Raghavendra Vasudeva, Tanga Flobert Y, DeLeo Joyce A
Department of Anesthesiology, Dartmouth-Hitchcock Medical Center, Lebanon, NH, USA.
Neuropsychopharmacology. 2004 Feb;29(2):327-34. doi: 10.1038/sj.npp.1300315.

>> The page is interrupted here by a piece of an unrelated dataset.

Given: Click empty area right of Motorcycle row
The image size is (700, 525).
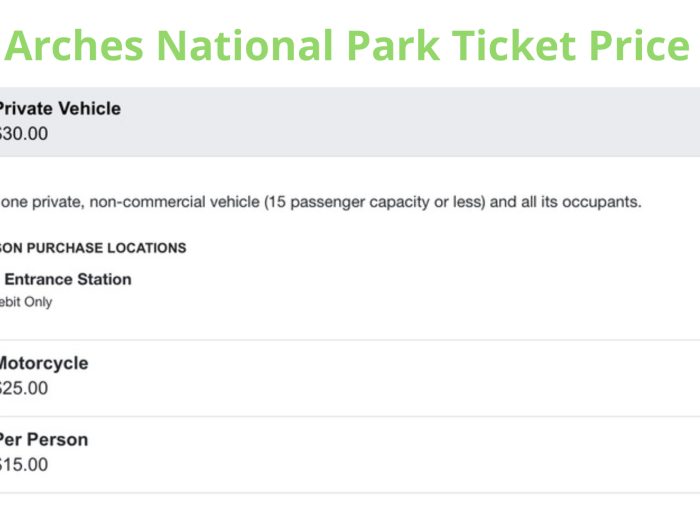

The activation of glial cells and enhanced proinflammatory cytokine expression at the spinal cord has been implicated in the development of morphine tolerance, and morphine withdrawal-induced hyperalgesia. The present study investigated the effect of propentofylline, a glial modulator, on the expression of analgesic tolerance and withdrawal-induced hyperalgesia in chronic morphine-treated rats. Chronic morphine administration through repeated subcutaneous injection induced glial activation and enhanced proinflammatory cytokine levels at the lumbar spinal cord. Moreover, glial activation and enhanced proinflammatory cytokine levels exhibited a temporal correlation with the expression of morphine tolerance and hyperalgesia. Consistently, propentofylline attenuated the development of hyperalgesia and the expression of spinal analgesic tolerance to morphine. The administration of propentofylline during the induction of morphine tolerance also attenuated glial activation and proinflammatory cytokines at the L5 lumbar spinal cord. These results further support the hypothesis that spinal glia and proinflammatory cytokines contribute to the mechanisms of morphine tolerance and associated abnormal pain sensitivity.
脊髓中胶质细胞的激活以及促炎细胞因子表达的增强与吗啡耐受性的发展和吗啡戒断诱导的痛觉过敏有关。本研究调查了胶质调节剂丙戊茶碱对慢性吗啡处理大鼠镇痛耐受性表达和戒断诱导痛觉过敏的影响。通过反复皮下注射进行慢性吗啡给药可诱导胶质细胞激活,并提高腰段脊髓促炎细胞因子水平。此外,胶质细胞激活和促炎细胞因子水平的提高与吗啡耐受性和痛觉过敏的表达呈现出时间相关性。同样,丙戊茶碱减弱了痛觉过敏的发展以及对吗啡的脊髓镇痛耐受性的表达。在诱导吗啡耐受性期间给予丙戊茶碱也减弱了L5腰段脊髓的胶质细胞激活和促炎细胞因子。这些结果进一步支持了以下假设:脊髓胶质细胞和促炎细胞因子促成了吗啡耐受性及相关异常疼痛敏感性的机制。